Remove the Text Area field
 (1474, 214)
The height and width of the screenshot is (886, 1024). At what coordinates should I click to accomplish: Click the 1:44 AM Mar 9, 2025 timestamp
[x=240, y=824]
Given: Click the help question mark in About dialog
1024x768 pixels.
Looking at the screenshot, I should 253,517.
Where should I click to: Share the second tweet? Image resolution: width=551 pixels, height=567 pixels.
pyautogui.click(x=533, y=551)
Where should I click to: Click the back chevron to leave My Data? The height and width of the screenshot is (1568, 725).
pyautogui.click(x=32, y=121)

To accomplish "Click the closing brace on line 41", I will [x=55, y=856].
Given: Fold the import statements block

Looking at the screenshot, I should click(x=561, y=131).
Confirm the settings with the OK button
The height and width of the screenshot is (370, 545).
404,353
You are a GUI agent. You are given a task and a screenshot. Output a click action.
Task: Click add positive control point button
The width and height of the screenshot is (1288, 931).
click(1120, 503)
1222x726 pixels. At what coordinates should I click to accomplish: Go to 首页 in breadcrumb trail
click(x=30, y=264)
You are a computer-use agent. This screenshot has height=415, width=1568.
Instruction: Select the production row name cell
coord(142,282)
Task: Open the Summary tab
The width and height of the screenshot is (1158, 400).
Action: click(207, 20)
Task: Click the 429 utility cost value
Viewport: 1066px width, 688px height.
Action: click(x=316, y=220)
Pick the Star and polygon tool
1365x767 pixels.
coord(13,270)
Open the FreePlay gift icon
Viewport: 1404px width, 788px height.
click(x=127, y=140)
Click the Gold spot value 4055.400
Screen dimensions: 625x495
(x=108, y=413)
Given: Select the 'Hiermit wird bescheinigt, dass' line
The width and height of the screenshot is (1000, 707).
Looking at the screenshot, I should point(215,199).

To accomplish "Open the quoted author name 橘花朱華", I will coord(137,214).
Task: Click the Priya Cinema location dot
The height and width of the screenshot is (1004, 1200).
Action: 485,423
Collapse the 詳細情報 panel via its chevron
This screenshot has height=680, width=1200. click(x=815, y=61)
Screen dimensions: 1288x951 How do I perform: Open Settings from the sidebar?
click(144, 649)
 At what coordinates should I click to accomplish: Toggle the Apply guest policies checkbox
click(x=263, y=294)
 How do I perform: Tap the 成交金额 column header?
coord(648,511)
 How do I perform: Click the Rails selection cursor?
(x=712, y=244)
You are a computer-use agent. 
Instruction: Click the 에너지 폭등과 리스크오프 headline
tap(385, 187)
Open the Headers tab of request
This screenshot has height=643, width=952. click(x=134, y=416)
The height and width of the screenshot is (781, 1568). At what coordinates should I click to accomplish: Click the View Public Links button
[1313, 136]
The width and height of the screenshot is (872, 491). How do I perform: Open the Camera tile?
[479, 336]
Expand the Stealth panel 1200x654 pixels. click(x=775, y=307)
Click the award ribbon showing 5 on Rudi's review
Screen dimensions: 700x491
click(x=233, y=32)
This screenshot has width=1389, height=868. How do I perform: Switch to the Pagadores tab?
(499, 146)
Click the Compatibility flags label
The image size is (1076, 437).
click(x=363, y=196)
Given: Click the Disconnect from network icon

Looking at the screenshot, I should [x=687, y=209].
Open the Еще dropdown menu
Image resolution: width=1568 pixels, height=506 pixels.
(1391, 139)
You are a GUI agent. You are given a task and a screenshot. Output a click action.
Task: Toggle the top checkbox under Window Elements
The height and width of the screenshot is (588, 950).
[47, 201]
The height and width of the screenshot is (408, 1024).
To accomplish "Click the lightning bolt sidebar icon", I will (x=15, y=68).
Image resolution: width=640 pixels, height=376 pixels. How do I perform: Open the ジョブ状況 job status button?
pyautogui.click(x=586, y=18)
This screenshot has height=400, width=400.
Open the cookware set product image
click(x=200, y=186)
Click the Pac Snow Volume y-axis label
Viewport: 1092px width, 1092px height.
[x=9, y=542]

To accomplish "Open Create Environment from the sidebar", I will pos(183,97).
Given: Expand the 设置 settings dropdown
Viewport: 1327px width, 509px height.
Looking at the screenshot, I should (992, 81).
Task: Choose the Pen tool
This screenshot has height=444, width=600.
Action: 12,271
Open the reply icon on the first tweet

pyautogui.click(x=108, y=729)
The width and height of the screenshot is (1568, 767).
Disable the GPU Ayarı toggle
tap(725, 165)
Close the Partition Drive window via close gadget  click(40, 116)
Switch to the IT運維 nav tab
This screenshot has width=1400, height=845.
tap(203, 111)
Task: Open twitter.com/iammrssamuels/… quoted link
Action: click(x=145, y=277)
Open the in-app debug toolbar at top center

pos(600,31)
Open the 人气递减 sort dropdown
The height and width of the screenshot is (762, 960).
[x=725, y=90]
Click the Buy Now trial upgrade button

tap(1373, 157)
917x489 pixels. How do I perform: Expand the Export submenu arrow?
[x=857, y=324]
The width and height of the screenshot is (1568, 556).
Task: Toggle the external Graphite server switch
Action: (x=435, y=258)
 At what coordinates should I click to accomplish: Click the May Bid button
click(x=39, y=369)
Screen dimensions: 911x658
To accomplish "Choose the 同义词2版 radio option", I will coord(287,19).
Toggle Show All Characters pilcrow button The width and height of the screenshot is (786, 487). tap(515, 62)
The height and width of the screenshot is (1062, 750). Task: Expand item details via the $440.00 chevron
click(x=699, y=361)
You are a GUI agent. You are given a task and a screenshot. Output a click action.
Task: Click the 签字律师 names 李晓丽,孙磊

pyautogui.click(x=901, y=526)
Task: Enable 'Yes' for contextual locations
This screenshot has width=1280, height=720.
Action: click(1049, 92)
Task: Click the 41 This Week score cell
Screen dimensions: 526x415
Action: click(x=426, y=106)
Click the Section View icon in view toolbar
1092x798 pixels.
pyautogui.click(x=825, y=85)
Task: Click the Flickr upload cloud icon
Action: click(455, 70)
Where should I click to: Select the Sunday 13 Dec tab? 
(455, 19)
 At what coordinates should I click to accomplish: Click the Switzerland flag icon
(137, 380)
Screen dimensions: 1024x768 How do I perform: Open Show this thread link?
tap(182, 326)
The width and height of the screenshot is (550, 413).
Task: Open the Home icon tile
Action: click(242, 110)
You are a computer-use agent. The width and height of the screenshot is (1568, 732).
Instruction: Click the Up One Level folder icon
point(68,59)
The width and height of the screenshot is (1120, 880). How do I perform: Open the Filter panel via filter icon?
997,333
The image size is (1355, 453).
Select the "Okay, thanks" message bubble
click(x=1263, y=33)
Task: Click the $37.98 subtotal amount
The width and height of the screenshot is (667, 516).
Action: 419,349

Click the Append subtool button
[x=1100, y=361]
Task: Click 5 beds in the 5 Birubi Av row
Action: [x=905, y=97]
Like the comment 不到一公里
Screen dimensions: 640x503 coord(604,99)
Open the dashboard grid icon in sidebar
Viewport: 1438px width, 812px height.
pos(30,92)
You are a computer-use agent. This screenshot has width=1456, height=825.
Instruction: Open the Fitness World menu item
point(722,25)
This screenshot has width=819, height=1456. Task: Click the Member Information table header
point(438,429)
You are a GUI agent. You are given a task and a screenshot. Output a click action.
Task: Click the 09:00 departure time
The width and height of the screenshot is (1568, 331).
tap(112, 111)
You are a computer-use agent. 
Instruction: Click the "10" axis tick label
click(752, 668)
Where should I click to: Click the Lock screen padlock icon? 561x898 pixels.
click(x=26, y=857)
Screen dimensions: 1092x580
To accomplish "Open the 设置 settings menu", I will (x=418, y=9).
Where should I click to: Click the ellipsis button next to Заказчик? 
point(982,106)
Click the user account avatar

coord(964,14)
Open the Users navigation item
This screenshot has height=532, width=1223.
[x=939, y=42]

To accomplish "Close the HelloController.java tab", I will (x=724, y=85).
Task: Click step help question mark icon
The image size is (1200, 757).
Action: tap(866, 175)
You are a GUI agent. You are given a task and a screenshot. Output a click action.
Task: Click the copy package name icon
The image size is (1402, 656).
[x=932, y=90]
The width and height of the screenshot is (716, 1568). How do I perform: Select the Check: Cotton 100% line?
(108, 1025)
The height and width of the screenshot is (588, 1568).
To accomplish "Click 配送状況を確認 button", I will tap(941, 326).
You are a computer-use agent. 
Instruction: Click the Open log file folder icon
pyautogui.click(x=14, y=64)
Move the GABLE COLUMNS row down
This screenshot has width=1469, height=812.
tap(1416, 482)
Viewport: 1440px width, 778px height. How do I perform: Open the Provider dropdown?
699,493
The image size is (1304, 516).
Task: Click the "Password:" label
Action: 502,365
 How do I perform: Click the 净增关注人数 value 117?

:::

PROBLEM
Set down exactly the lines above, from the one containing "Where should I click to: Click the Lock" to the final line of the material, with both ends kept and no other lines.

RESULT FOR THIS EXERCISE
Where should I click to: Click the Lock screen padlock icon? 561x898 pixels.
click(x=26, y=857)
Screen dimensions: 1092x580
To accomplish "Open the 设置 settings menu", I will (x=418, y=9).
Where should I click to: Click the ellipsis button next to Заказчик? 
point(982,106)
Click the user account avatar

coord(964,14)
Open the Users navigation item
This screenshot has height=532, width=1223.
[x=939, y=42]

To accomplish "Close the HelloController.java tab", I will (x=724, y=85).
Task: Click step help question mark icon
The image size is (1200, 757).
Action: tap(866, 175)
You are a GUI agent. You are given a task and a screenshot. Output a click action.
Task: Click the copy package name icon
The image size is (1402, 656).
[x=932, y=90]
The width and height of the screenshot is (716, 1568). How do I perform: Select the Check: Cotton 100% line?
(108, 1025)
The height and width of the screenshot is (588, 1568).
To accomplish "Click 配送状況を確認 button", I will tap(941, 326).
You are a computer-use agent. 
Instruction: Click the Open log file folder icon
pyautogui.click(x=14, y=64)
Move the GABLE COLUMNS row down
This screenshot has width=1469, height=812.
tap(1416, 482)
Viewport: 1440px width, 778px height. How do I perform: Open the Provider dropdown?
699,493
The image size is (1304, 516).
Task: Click the "Password:" label
Action: 502,365
 How do I perform: Click the 净增关注人数 value 117?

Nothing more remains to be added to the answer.